FEE is to measure the quantity and quality of forestry products under the premise of minimizing environmental pollution and resource consumption [1]. At present, more and more scholars have turned to forestry efficiency. Some scholars used data envelop analysis (DEA) model to calculate the efficiency value generally. Zhang et al. [2] used two-stage DEA to analyze the data of 30 provinces in China and found that the ecological efficiency gradually decreased from the east to the west, and the eastern coastal areas had high economic efficiency but low environmental efficiency.
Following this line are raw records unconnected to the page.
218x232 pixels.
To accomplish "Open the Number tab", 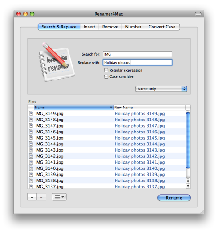I will click(133, 27).
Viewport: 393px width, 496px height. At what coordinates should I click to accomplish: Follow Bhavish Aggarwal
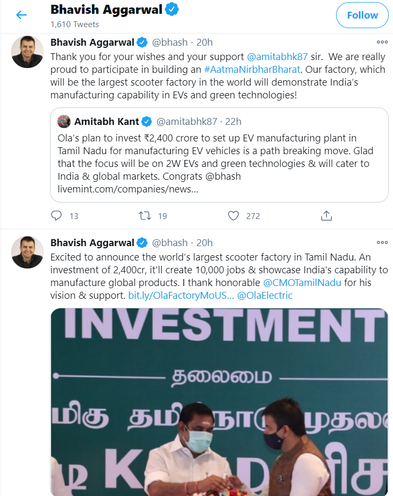tap(362, 15)
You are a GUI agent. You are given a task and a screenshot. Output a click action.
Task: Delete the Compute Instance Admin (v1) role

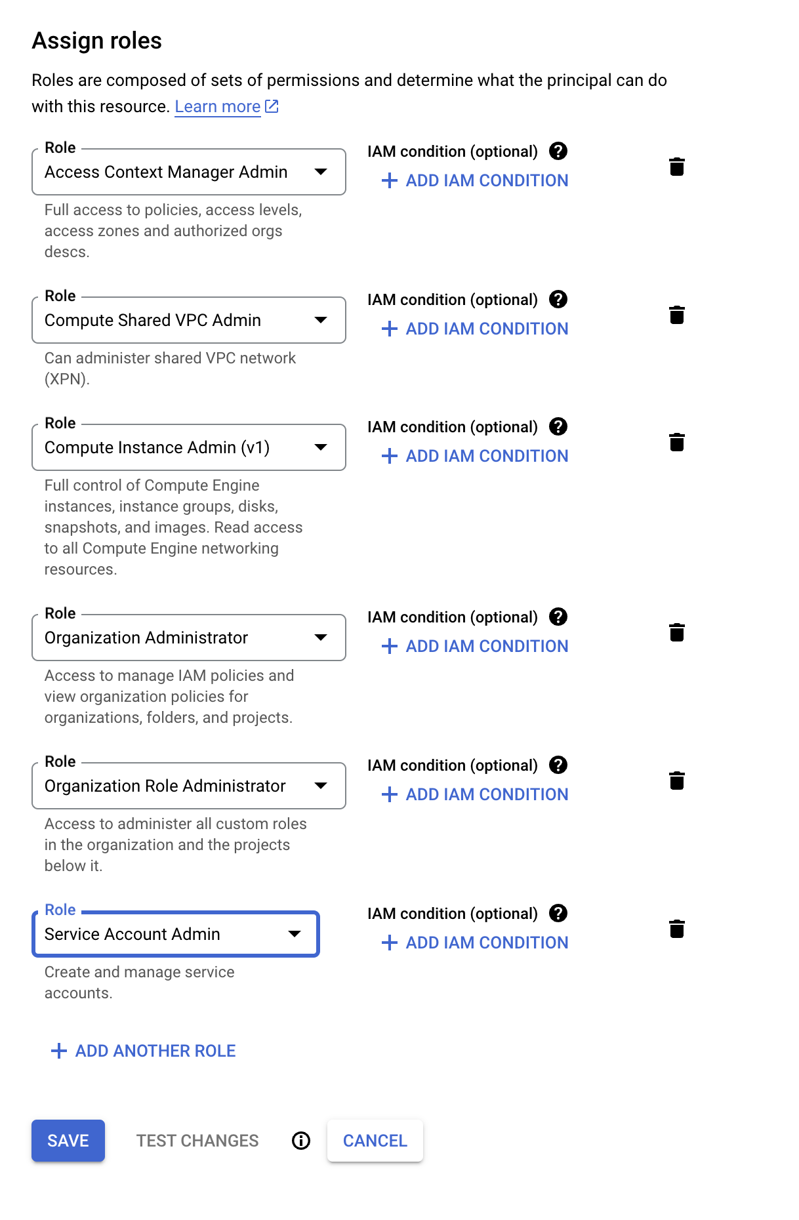(x=677, y=442)
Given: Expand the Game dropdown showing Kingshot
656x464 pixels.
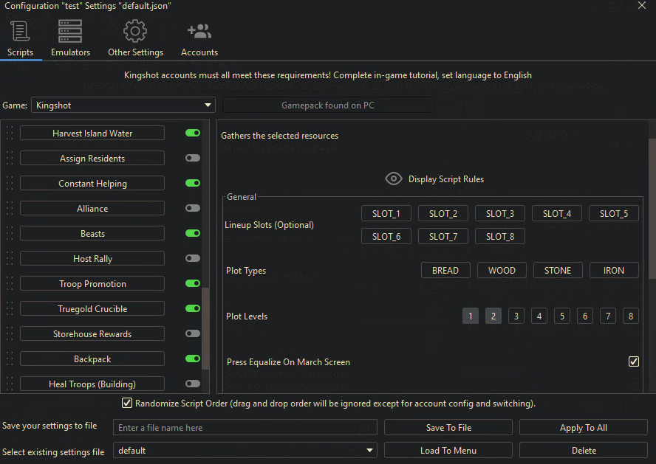Looking at the screenshot, I should coord(123,105).
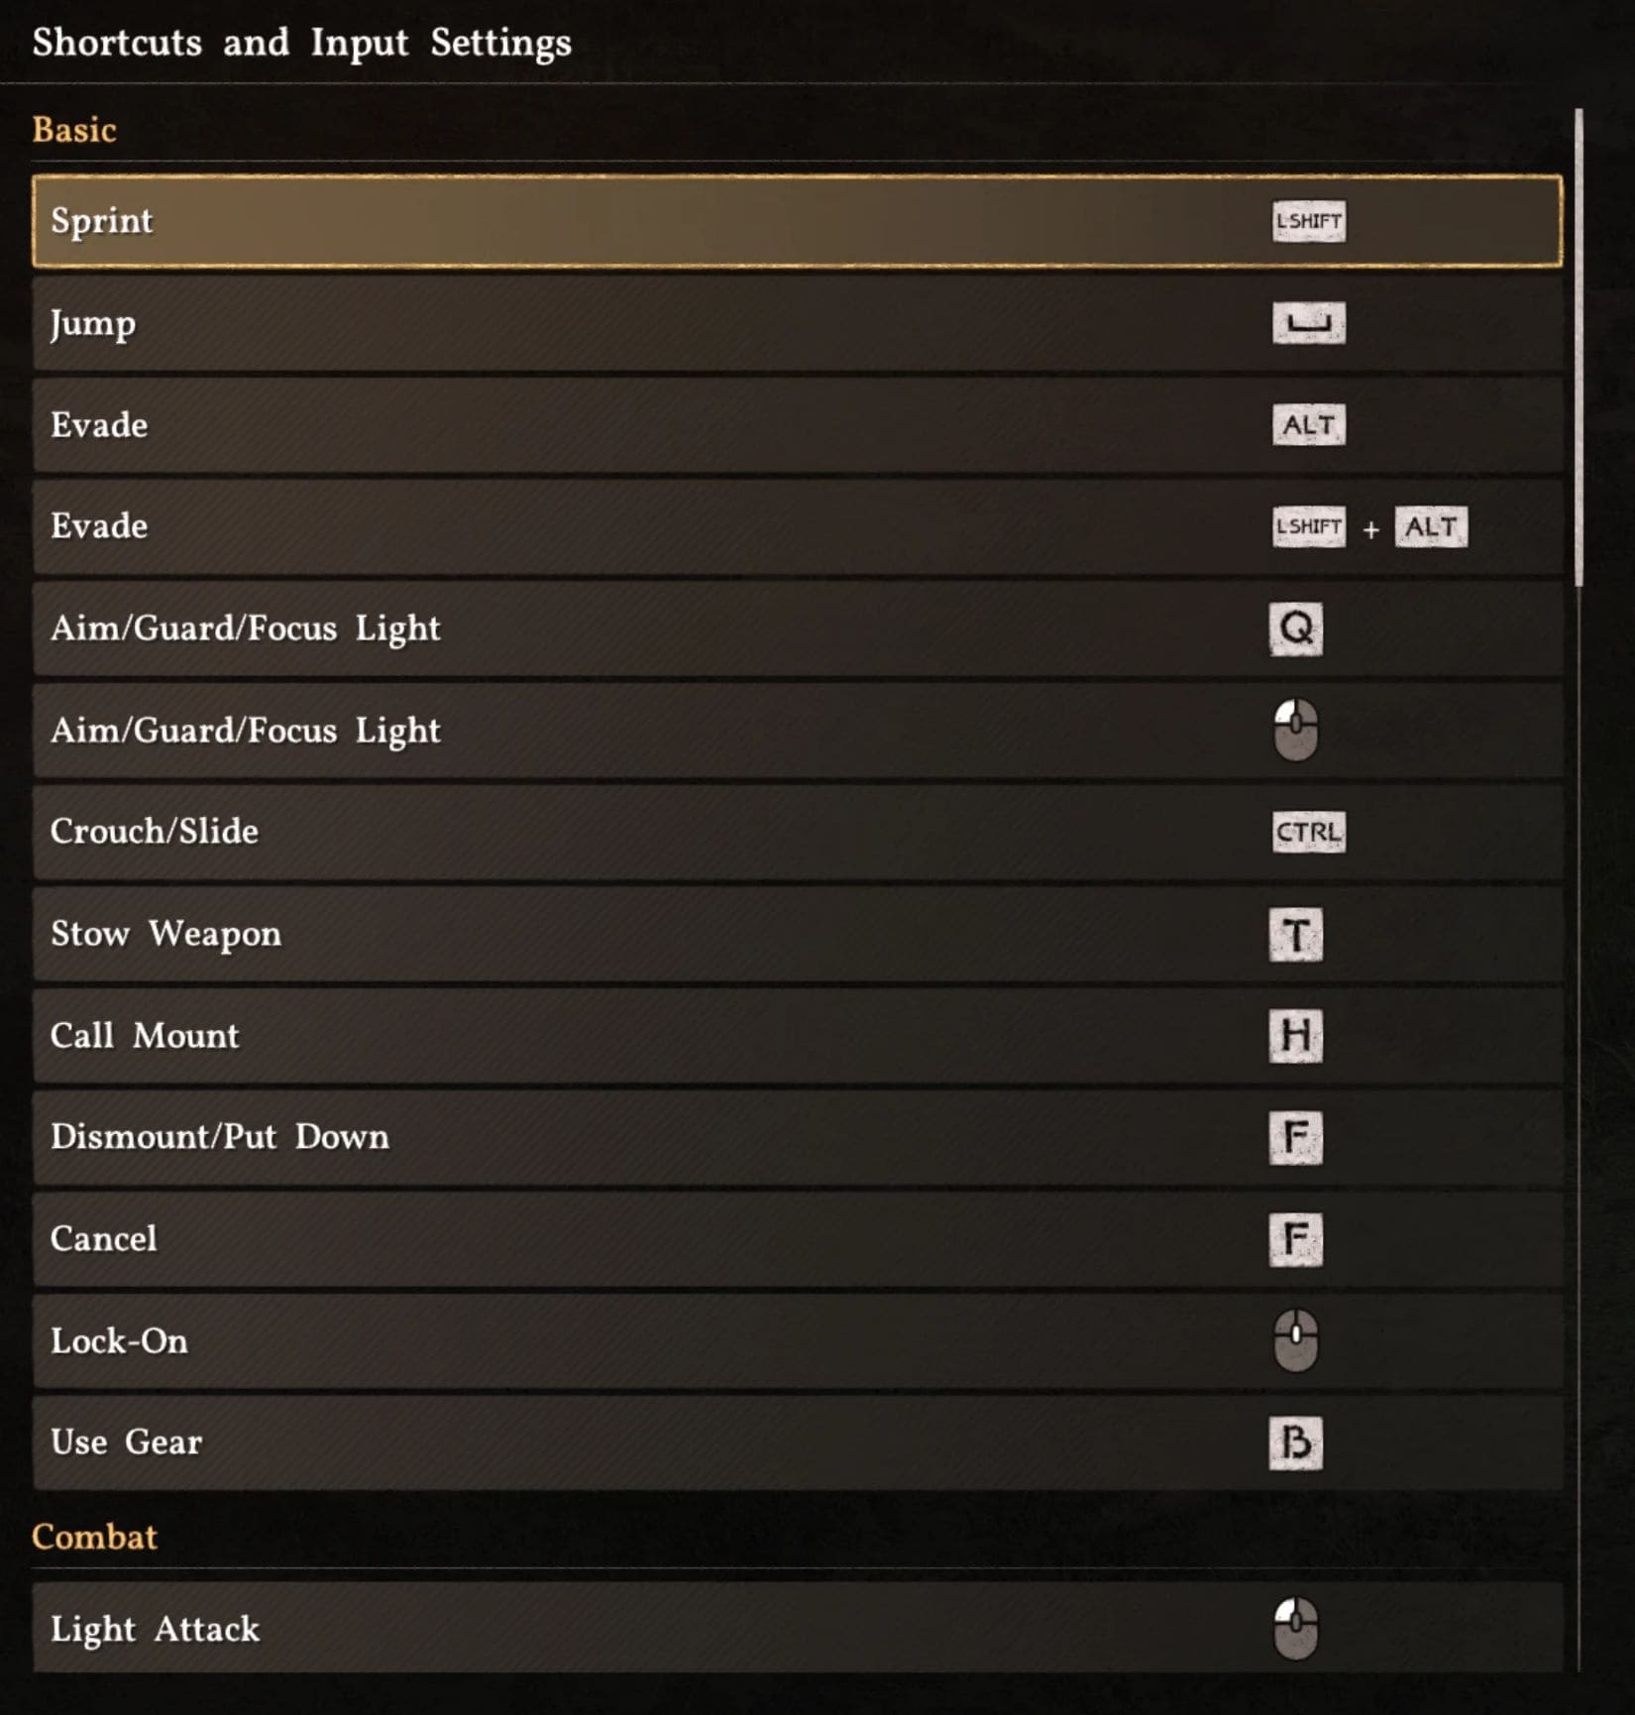Click the H key icon for Call Mount
The height and width of the screenshot is (1715, 1635).
point(1295,1036)
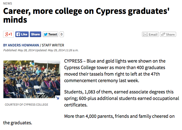Click the envelope icon to email the article

145,34
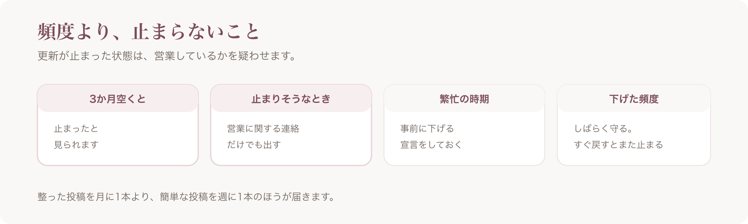Open the 3か月空くと card header
The image size is (748, 224).
click(118, 99)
Wang [3] used the model to calculate the efficiency of China’s green economy and found that the green efficiency value of developed regions, such as Shanghai, Beijing, and Tianjin, was at a high level, and the relationship between environmental regulation and green economic efficiency was inverted “U”. Lin and Ge [4] adopted the three-stage DEA model to adjust regional forest carbon by introducing economic and environmental factors. Chen et al. [5] studied the effective number of DEA efficiency provinces increased from 2003 to 2017, however, which still was lower than half of all provinces. The efficiency value of most provinces increased evidently in the southern forest area while the efficiency value of the northern forest area decreased. In addition, some scholars used spatial econometric method to analyze the efficiency problem. Chen et al. [6] analyzed the impact of technological innovation on urban ecological efficiency by using the spatial Durbin model. They found that 273 prefecture level cities in China showed strong spatial heterogeneity, and higher innovation ability can greatly improve urban ecological efficiency. Ren et al. [7] adopted the s-ebm mixed distance model of bad output to find that the positive spatial autocorrelation of ecological efficiency in China has gradually increased, and gradually decreased from relatively developed areas to developing areas. Zheng et al. [8] concluded the externalities brought by industrial agglomeration would promote the ecological efficiency of forestry industry in econometric model regression.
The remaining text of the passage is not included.